Pour mettre un terme à ces conflits, il nous faut reconnaître deux vérités essentielles : ils mettent en danger la paix de l’Afrique tout entière et ils sont en grande partie le résultat d’une direction mal avisée qui ne veut ou ne peut pas placer les intérêts de la population au premier rang. Il est évident que ces conflits doivent être le souci de tous, lorsqu’on voit comment la crise en Sierra Leone a gagné la Guinée et le Liberia, ou quand on considère le grand nombre d’États qui sont engagés dans le conflit en République démocratique du Congo, et qui seront affectés par son règlement.

Ces crises sont la responsabilité de chaque dirigeant africain. Il n’y a pas de guerre qui ne perturbe pas les pays voisins, et qui ne compromette pas leur stabilité et leur prospérité. Ce qui commence souvent comme un conflit interne, une lutte pour le pouvoir ou des ressources, peut rapidement gagner toute une région, provoquer des mouvements de réfugiés et retarder encore l’aide et les apports d’investissements. L’impulsion donnée par chaque dirigeant est déterminante ici – que ce soit dans le sens de la guerre ou de la paix, de la réconciliation ou de la division, de l’enrichissement de quelques-uns ou du développement de toute une société.

À la clef de ces conflits il y a souvent des préjugés et des haines liés à des différences ethniques et raciales, exploités par des dirigeants à des fins destructrices.

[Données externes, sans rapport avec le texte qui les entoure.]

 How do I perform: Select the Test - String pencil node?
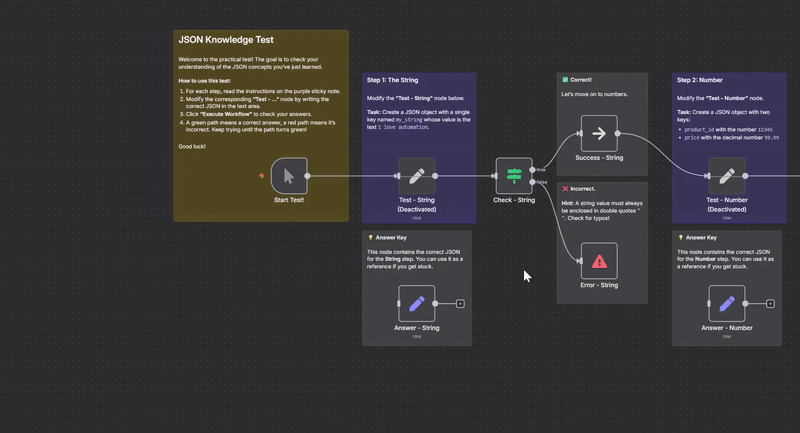pos(417,176)
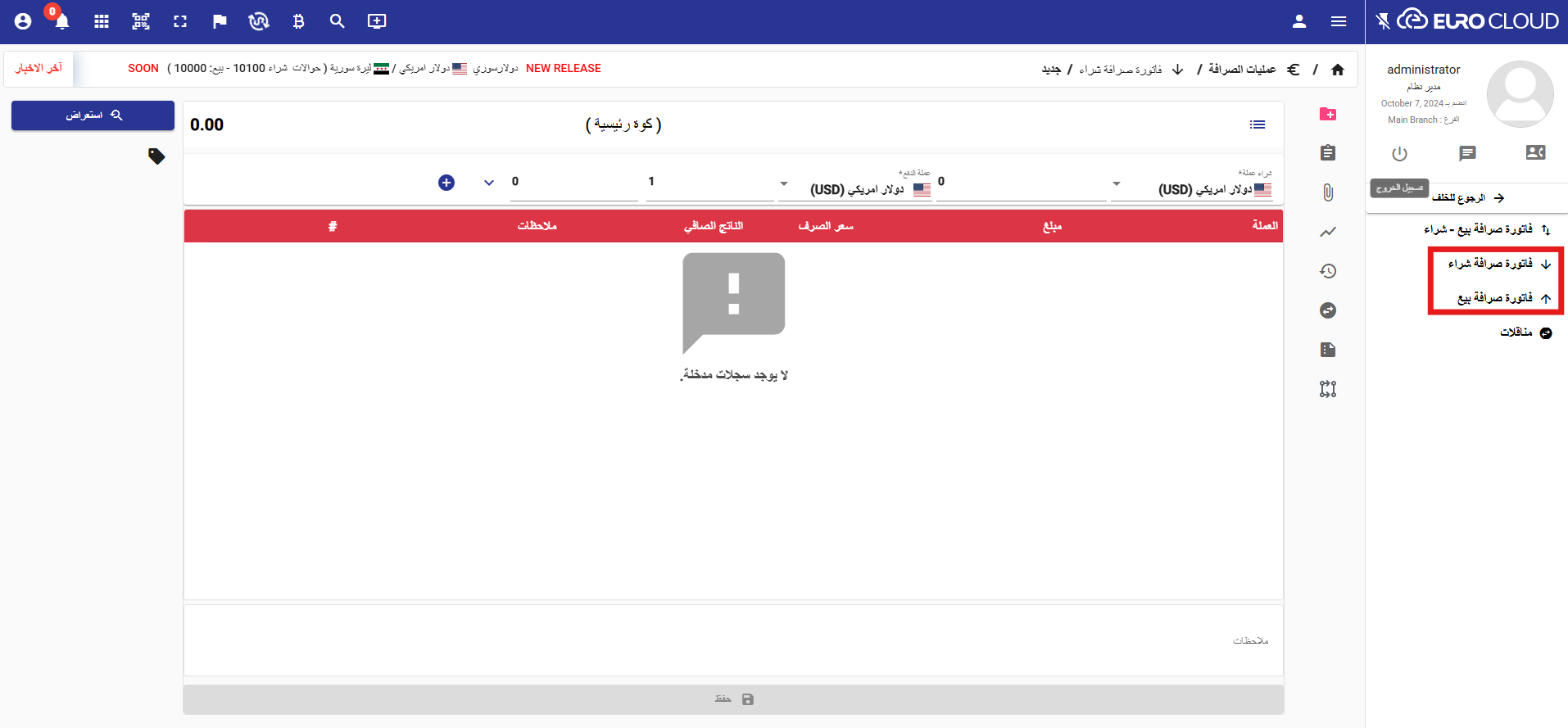Expand the chevron next to add button

point(489,183)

Avec le génocide au Rwanda, le conflit au Soudan et les tensions au Burundi, notre continent subit les conséquences les plus dévastatrices du racisme et de l’intolérance. Si l’Afrique et les Africains ont terriblement souffert, ces derniers siècles, de l’esclavage et du colonialisme, si les individus d’origine africaine font encore l’objet d’une discrimination dans bien des sociétés, nous ne pouvons dissimuler le fait qu’aujourd’hui certaines de nos propres sociétés sont elles aussi défigurées par la haine et la violence ethniques.

Le mois prochain à Durban, l’Afrique accueillera une conférence visant à éliminer ces fléaux dans le monde entier. La Conférence mondiale contre le racisme, la discrimination raciale, la xénophobie et l’intolérance qui y est associée devrait adopter une déclaration et un programme d’action contenant des recommandations précises, prospectives et pratiques sur la façon dont les gouvernements et la société civile peuvent libérer le siècle nouveau du fléau du racisme.

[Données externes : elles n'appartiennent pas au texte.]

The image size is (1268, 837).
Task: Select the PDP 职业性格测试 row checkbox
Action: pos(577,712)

Il nous faut un document qui examine résolument chaque société dans le monde et les défauts qui aggravent les conflits ayant une origine raciale ou ethnique, au lieu de les éliminer. Il nous faut un document qui admet le passé et s’en inspire sans en être prisonnier. Il nous faut un document que tous reconnaissent. Il nous faut enfin un document qui incite tous les peuples, et pas seulement les gouvernements, à jouer leur rôle pour comprendre le passé et construire un avenir meilleur.

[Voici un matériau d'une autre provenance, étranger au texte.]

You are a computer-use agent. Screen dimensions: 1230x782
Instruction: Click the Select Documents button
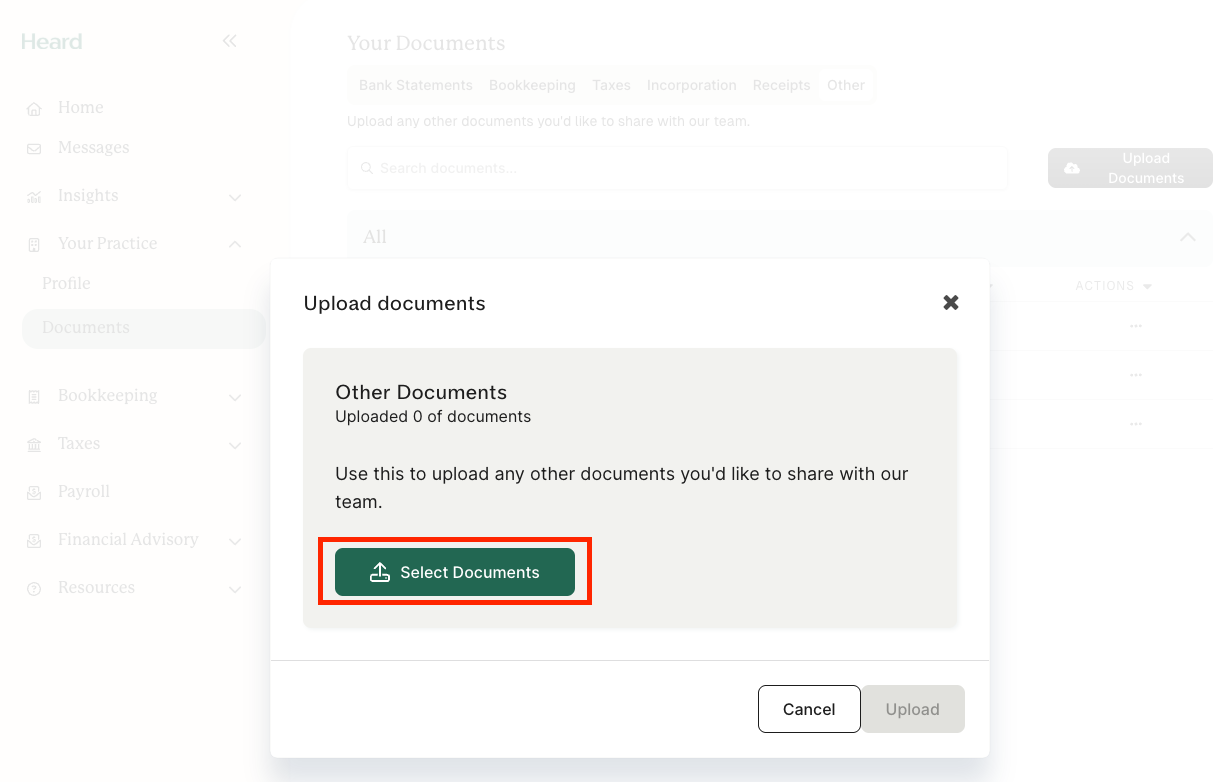tap(455, 572)
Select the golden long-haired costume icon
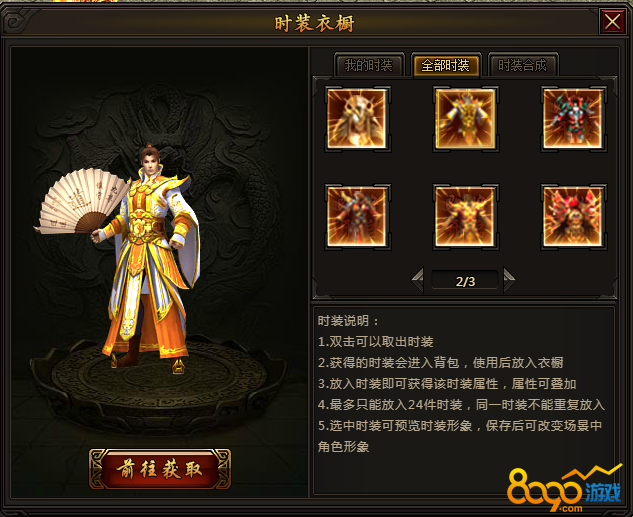This screenshot has width=633, height=517. click(357, 119)
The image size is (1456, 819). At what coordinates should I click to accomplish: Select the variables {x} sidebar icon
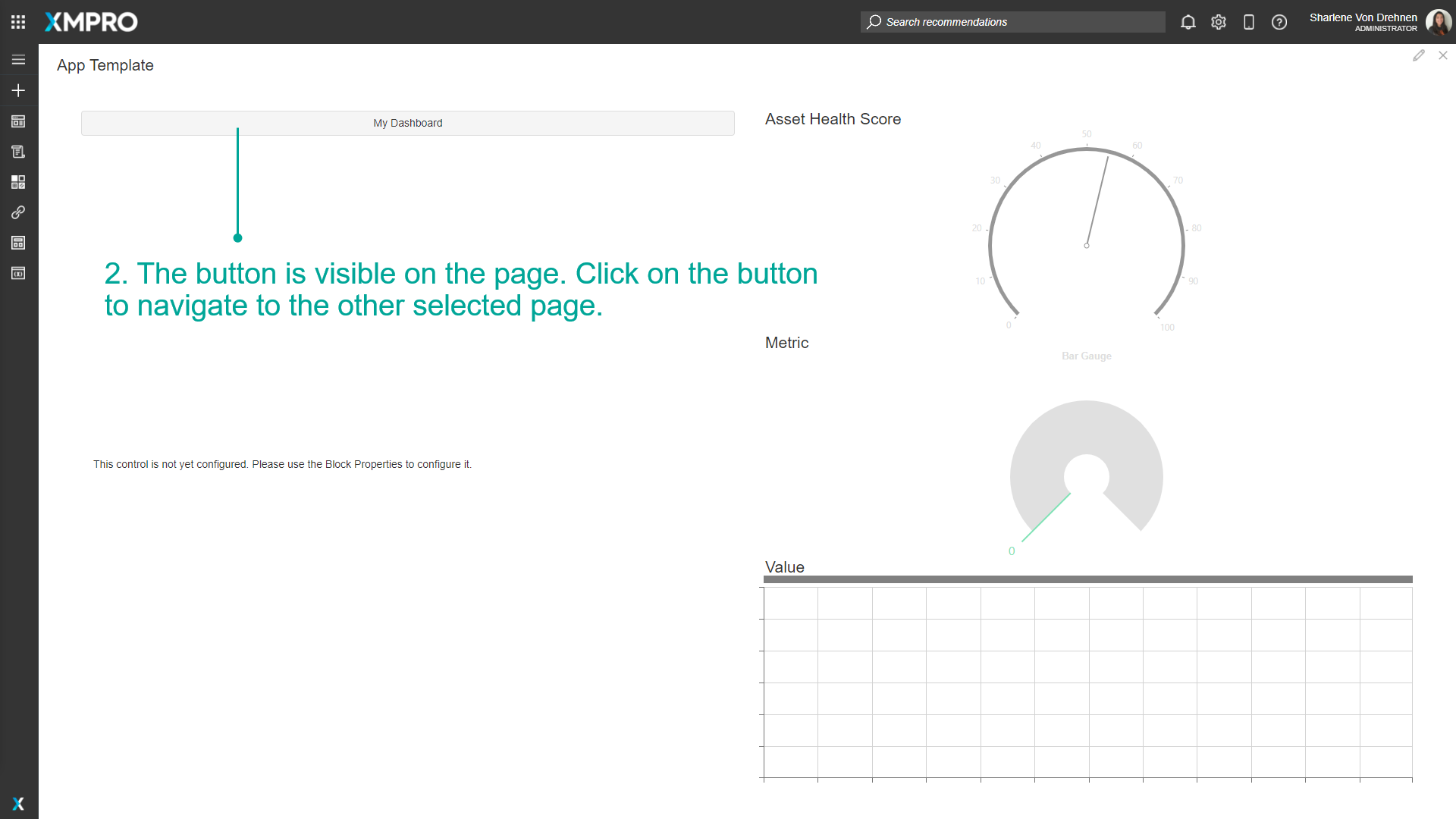18,273
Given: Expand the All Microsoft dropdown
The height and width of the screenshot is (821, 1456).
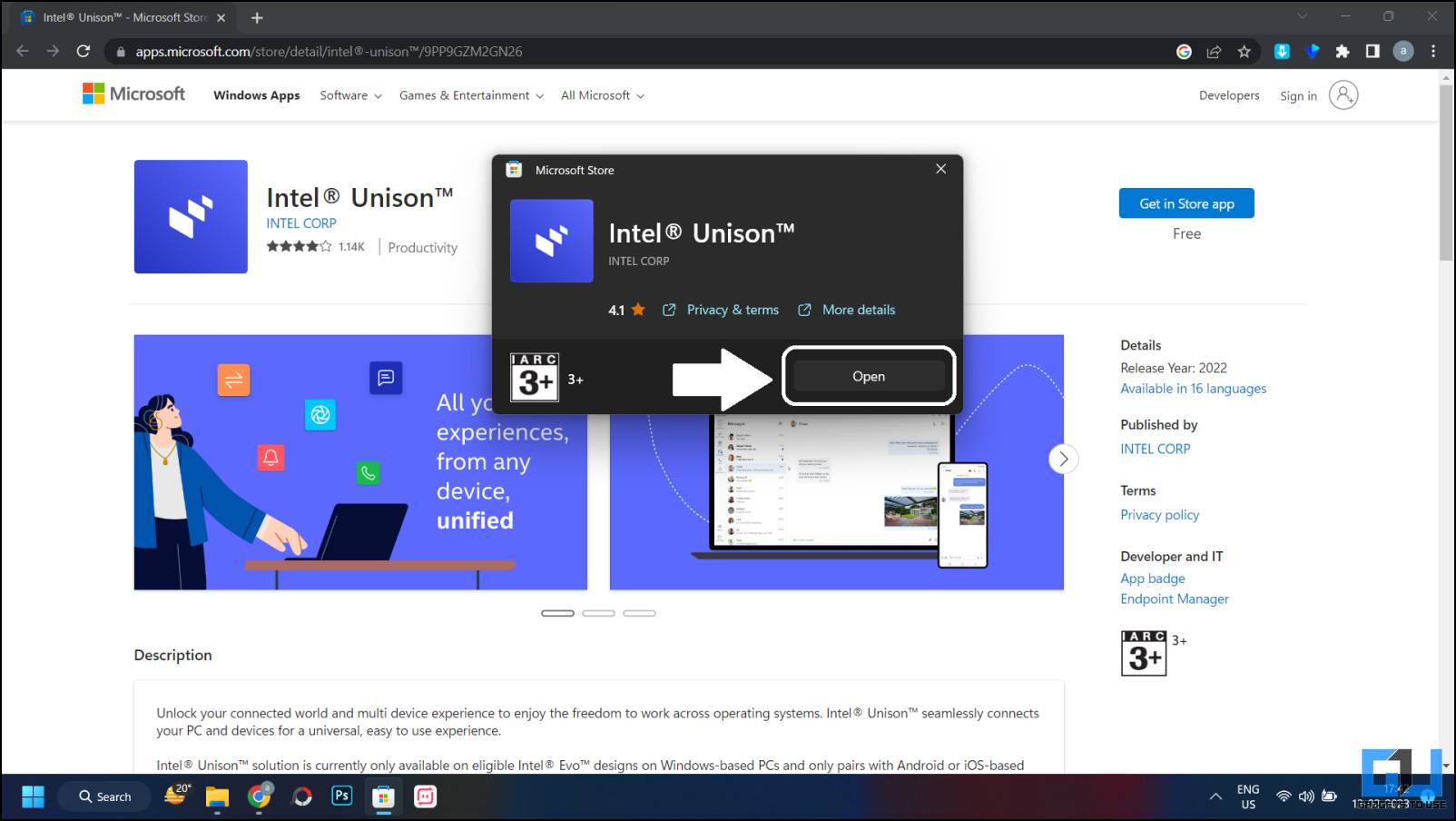Looking at the screenshot, I should click(602, 95).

L’enjeu de l’Afrique dans le succès de la Conférence est immense, en grande partie parce qu’elle est accueillie par une Afrique du Sud démocratique post-apartheid et parce que l’Afrique a tant à enseigner au monde sur la manière de surmonter les divisions tribales et ethniques et d’arriver à gérer la diversité. Chacun de vous a un rôle critique à jouer pour que cette conférence soit prospective, créatrice, attachée non pas à ressasser les arguments du passé mais à améliorer notre avenir commun. Nous ne devons pas laisser les différends concernant le passé nous distraire de cette entreprise cruciale.

Je vous remercie de m’avoir donné l’occasion de partager avec vous mes espoirs pour l’avenir de l’Afrique, et je prends aujourd’hui devant vous l’engagement que l’ONU sera un partenaire résolu et constructif dans cette entreprise. L’Union africaine que vous avez lancée à l’occasion de ce sommet peut offrir à notre continent le cadre, les outils et l’intention commune qui sont nécessaires pour réussir au XXIe siècle. Je vous souhaite le plus grand succès.»